## PROBLEM DESCRIPTION
Copy out the listing lines from the line with "What do you see at coordinates (2393, 675)" up to and including the line with "(1391, 210).", swapping "screenshot" for "screen capture" and keeping everything else the same.

## SUPPLIED RECORDS
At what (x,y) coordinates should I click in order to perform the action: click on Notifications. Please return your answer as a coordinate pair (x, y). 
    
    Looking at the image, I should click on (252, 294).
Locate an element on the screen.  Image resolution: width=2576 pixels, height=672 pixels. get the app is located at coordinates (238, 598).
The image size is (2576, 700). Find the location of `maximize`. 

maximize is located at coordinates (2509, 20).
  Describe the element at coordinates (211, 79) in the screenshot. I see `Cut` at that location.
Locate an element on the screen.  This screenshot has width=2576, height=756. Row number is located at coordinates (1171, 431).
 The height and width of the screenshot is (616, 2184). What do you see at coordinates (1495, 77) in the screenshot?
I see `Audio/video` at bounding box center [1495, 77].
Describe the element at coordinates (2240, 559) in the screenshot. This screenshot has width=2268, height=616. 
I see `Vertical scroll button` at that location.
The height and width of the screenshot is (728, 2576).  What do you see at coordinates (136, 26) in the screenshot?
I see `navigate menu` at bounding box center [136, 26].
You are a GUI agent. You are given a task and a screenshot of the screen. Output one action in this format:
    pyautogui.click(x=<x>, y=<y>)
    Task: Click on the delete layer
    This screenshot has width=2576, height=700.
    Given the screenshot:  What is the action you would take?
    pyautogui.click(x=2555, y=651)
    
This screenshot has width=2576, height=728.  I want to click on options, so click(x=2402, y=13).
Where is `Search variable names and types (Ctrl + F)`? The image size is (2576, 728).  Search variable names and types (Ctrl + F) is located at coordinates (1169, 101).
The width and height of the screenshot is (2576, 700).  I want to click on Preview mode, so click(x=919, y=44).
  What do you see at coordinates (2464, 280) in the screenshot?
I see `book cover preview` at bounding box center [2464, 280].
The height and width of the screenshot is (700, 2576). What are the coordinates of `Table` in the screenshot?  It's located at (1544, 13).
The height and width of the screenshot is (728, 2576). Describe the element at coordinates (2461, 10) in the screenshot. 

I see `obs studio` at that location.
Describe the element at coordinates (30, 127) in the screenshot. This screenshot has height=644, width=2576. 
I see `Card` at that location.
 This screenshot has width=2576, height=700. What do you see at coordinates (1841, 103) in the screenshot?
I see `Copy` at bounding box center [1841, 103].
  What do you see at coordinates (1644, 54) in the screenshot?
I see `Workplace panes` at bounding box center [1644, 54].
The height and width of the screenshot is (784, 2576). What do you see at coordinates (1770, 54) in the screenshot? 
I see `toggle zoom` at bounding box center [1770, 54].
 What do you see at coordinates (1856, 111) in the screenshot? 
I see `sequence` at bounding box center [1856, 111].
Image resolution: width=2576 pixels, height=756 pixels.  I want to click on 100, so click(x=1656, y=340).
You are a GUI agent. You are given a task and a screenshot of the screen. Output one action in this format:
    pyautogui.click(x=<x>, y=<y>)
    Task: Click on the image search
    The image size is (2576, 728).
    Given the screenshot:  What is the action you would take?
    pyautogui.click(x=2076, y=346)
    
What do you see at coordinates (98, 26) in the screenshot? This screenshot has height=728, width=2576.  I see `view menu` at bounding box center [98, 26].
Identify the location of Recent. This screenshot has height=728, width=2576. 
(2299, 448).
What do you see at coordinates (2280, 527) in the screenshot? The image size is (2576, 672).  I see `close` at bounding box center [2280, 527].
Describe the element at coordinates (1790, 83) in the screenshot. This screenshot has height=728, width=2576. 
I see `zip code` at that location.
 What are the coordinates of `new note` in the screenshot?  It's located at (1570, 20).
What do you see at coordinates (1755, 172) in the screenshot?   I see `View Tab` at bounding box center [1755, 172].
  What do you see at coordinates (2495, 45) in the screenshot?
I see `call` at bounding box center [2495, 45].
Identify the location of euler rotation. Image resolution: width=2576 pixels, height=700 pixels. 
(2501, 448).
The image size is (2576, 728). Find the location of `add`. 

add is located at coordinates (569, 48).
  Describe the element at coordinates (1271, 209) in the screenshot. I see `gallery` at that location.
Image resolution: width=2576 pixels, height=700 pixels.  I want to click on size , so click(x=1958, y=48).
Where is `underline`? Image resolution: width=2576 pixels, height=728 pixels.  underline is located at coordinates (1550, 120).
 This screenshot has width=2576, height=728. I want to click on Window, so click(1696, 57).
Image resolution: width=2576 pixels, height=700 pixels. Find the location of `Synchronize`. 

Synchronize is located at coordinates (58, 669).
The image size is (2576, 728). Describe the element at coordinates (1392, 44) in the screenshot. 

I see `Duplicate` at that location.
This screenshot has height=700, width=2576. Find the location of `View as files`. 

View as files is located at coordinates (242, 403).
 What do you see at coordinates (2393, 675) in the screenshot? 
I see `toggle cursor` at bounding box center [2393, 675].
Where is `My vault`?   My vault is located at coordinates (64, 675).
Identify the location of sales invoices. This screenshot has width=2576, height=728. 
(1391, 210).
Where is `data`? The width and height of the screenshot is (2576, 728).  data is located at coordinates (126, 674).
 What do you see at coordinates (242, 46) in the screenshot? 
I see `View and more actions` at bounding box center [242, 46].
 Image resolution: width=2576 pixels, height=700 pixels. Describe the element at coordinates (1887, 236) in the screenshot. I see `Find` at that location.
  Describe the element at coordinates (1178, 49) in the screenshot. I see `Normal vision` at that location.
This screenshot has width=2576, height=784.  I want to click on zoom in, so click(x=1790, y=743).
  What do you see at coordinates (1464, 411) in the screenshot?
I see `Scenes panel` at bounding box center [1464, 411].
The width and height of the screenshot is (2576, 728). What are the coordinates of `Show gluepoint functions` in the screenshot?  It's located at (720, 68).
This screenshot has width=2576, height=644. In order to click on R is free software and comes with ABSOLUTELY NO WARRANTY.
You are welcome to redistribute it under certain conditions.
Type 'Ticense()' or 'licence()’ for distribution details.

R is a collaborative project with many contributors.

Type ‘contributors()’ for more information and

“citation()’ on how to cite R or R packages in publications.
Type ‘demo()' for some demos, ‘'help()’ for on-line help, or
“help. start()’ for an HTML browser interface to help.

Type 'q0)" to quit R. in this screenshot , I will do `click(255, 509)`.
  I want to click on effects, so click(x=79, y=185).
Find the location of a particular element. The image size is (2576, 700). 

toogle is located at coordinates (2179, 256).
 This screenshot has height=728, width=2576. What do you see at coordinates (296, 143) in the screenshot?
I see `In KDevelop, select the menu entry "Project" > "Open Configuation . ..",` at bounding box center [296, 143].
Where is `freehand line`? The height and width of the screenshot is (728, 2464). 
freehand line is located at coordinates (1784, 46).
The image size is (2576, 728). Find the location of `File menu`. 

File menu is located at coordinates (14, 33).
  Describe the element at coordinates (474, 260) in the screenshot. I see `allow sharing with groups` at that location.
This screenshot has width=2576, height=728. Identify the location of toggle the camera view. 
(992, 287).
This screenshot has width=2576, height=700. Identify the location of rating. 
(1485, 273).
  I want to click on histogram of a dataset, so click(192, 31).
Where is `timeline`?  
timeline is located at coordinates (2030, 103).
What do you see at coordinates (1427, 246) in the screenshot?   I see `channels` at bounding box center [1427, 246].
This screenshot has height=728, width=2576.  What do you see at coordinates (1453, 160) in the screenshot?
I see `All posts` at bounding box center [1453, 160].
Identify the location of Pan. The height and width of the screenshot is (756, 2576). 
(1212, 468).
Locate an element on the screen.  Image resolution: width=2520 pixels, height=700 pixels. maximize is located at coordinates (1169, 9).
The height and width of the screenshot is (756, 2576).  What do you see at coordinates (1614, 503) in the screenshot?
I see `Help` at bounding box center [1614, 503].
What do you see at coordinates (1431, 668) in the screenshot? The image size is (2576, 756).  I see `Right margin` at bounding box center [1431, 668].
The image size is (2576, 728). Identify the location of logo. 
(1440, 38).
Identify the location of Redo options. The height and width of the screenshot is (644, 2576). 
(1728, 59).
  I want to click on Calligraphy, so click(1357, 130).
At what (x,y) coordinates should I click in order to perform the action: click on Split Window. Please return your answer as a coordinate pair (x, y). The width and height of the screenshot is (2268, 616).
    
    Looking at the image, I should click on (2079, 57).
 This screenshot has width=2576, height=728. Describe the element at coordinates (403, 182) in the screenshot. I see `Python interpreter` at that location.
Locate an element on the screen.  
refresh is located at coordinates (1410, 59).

## WRITTEN SOLUTION
 What do you see at coordinates (2393, 675) in the screen capture? 
I see `toggle cursor` at bounding box center [2393, 675].
Where is `My vault`?   My vault is located at coordinates (64, 675).
Identify the location of sales invoices. This screen capture has width=2576, height=728. 
(1391, 210).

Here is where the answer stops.